#### Given request
Please pull out each line in the records below that contains the string "This", treating uppercase and lowercase as different.

#### Material shown
....................
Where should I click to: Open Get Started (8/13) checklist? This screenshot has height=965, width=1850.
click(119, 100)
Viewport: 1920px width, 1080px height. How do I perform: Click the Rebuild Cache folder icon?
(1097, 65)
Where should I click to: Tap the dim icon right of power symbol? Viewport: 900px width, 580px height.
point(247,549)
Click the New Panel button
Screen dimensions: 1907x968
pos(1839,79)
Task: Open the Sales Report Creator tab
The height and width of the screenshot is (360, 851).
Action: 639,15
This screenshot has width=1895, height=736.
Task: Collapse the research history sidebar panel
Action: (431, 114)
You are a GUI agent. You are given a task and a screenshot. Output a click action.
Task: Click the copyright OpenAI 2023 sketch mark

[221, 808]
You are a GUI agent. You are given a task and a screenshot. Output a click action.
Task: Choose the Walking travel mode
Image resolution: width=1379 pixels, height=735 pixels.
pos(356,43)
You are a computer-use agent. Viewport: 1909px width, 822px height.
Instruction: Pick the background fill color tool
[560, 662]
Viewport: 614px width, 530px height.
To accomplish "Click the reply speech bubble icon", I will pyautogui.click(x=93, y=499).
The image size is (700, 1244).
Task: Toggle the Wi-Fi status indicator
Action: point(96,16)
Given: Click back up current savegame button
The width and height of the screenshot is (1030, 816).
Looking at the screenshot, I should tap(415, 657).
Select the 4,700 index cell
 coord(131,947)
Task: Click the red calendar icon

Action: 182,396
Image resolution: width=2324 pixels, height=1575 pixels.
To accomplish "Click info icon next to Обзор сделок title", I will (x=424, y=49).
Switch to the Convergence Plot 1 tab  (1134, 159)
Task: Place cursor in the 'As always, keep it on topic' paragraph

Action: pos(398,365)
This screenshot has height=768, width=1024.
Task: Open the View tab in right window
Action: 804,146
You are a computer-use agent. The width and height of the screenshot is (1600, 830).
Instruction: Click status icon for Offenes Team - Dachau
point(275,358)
....................
#### Output
Where should I click to: Open Get Started (8/13) checklist? This screenshot has height=965, width=1850.
This screenshot has width=1895, height=736.
This screenshot has height=768, width=1024.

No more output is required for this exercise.